*Recorded information:*
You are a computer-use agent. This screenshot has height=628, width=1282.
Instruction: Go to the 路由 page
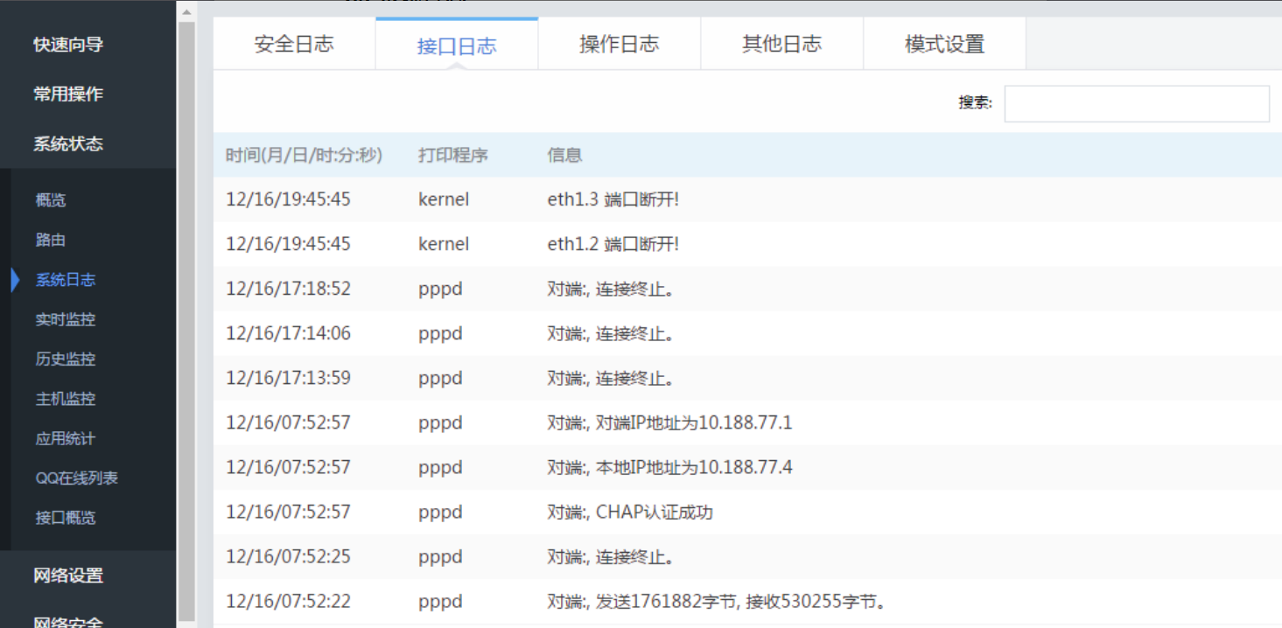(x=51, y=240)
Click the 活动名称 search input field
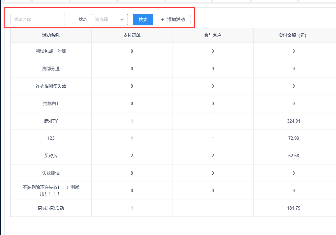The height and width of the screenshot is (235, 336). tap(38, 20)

*Work instruction:*
Omitting the images, transcribe every record exactly.

*Result:*
You are a computer-use agent. This screenshot has height=628, width=1282.
Instruction: Go to the 路由 page
(x=51, y=240)
Click the 活动名称 search input field
The height and width of the screenshot is (235, 336). tap(38, 20)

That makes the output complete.